I also bought a pot of oregano from the new herb-plant-stall at the market, which I have been eyeing up for a few weeks now. I normally grow everything from seed (even my little birch tree, although that was self-seeded!), but after my repeated failures at growing parsley I thought it might be worth getting a 'proper' plant intended for growing on rather than a supermarket one intended for eating. But as it's an annual I decided I'd do better to get oregano instead, which is a perennial and likes heat and sun. (£3.50 for one tiny plant is *very* much more expensive than seed, even if you're paying for seed in the first place -- but it does save the hassle of having Far Too Many Seedlings and having to thin most of them, and/or having too many plants because you can't bear to get rid of all the seedlings...)

I think the poppies I planted about ten days ago are germinating, as there are several seedlings all coming up at once -- they have already been coming up absolutely everywhere else due to stray seed in last year's compost, so I'm certainly not going to be short of them! I don't weed them out as vigorously as I probably ought since I'm fond of poppies and the blooms are so short-lived (one needs plenty), but the big Oriental ones will grow to a couple of feet if they establish in a deep pot, which is enough to overshadow and crowd out whatever is supposed to be in there. It's impossible to tell which variety you have at the seedling stage, so you have to wait for the first few true leaves to develop; the Oriental poppies have upright frill-edged leaves a bit like lettuces, and the field poppies are much more weed-like in habit and have slim dagged leaves like undernourished dandelions :-D

There are some poppy-type seedlings coming up in the compartments where I sowed (yet again) yellow poppy seed, from last year's successful seedpods, but since as I mentioned I also have poppy seedlings coming up in all sorts of other pots, I have absolutely no guarantee that these are actually from the seed I sowed -- and therefore dare not weed out the other, round-leaved seedlings that have also emerged there, even though I'm fairly sure those are not going to turn into poppies of any variety... Probably none of them are yellow poppies. On the other hand, the plant that is busy regrowing from the root in amongst the dill seedlings is clearly thriving, and very likely is in fact the 'disappeared' yellow poppy from last year!

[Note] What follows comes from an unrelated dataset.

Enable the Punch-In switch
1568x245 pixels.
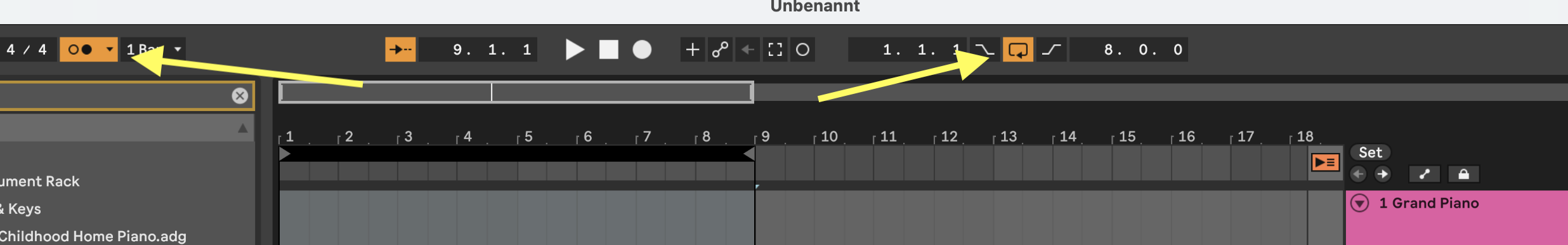984,50
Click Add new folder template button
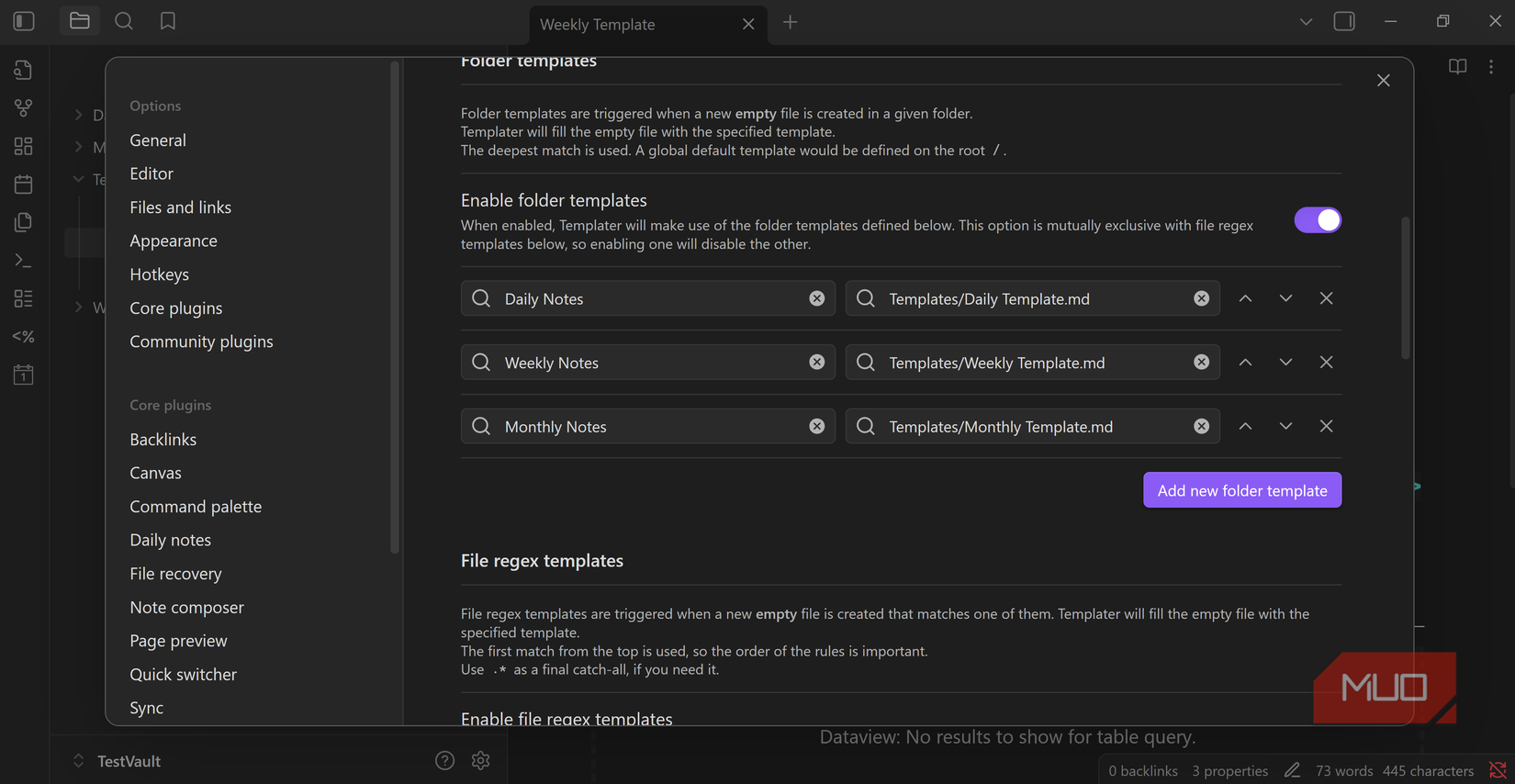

Various things have emerged in the tomato pots, but clearly none of them are tomatoes. I have been pulling out the things that are definitely corn-marigolds (also busy germinating here, there and everywhere like the field weeds that they are) and leaving the others for the moment until I can be more certain of their identity. I remember that the towel-tomatoes took over a month to germinate (29th March to 7th May) last year, so I'm not too perturbed by the total failure so far.
Ironically enough the one variety that I *don't* want to grow if I can help it -- the magazine-tomatoes that grew so enormous last year -- has germinated in the mini-greenhouse where I put the last of the seed experimentally alongside the marigolds (the latter of which I have been planting out at intervals -- they grow much faster and more vigorously out of the 'greenhouse', where the inner tray offers very little root depth). I don't know if that was due to the greater warmth in there, or just to the seed always taking six weeks or so to germinate after planting... I haven't tried transplanting any of those tomato seedlings yet because I don't really want to 'waste' decent-sized pots on them (I might find a local sale to take them -- the variety is perfectly good, but just too tall for the space I have available). But I am keeping them alive as an insurance policy in case the other two pots do fail to germinate altogether.

(The herb stall was also offering 'bush tomato' seedlings at £2 each, and I was tempted to get one of those in order to have a guaranteed dwarf variety. But they are listed as F1 hybrids, so I shouldn't be able to save the seed -- as as the towel-tomatoes *did* turn out to breed true in terms of growing habit, at least in the first generation, it would be better to establish that line if possible. The 'heritage' cherry tomatoes I am also assuming are by definition not hybrids... although I don't know quite what happens if they end up interbreeding with the variety in the other pot, which I suppose is a distinct possibility!)

I don't think that any of the things which have germinated in the pot where I planted the basil seed actually are basil, but it's hard to be sure. If they are more corn-marigolds, then they will grow much faster and become identifiable -- if they really are basil, they will sulk for weeks :-p
Likewise the mesembryanthemum pot: I think I probably really do have some genuine small mesembryanthemum seedlings in there now, but the only way to tell is if they sit there at ground level plumping up their fat little succulent leaves, or start shooting up tall and slender.
Oddly enough, while the 'pink' Swan River daisy seed that I planted in the bathroom back on the 18th of March has germinated with success, the seed from the normal purple/blue plants that I planted later outside hasn't germinated at all, and I've put in another batch. I don't know if it is just a matter of the temperatures still being too cold for it outdoors, or the position of the pot (in shade) not suiting it, or of the seed not being ripe. I shall probably end up with vast numbers of seedlings now -- I already have six or eight of the 'pink'!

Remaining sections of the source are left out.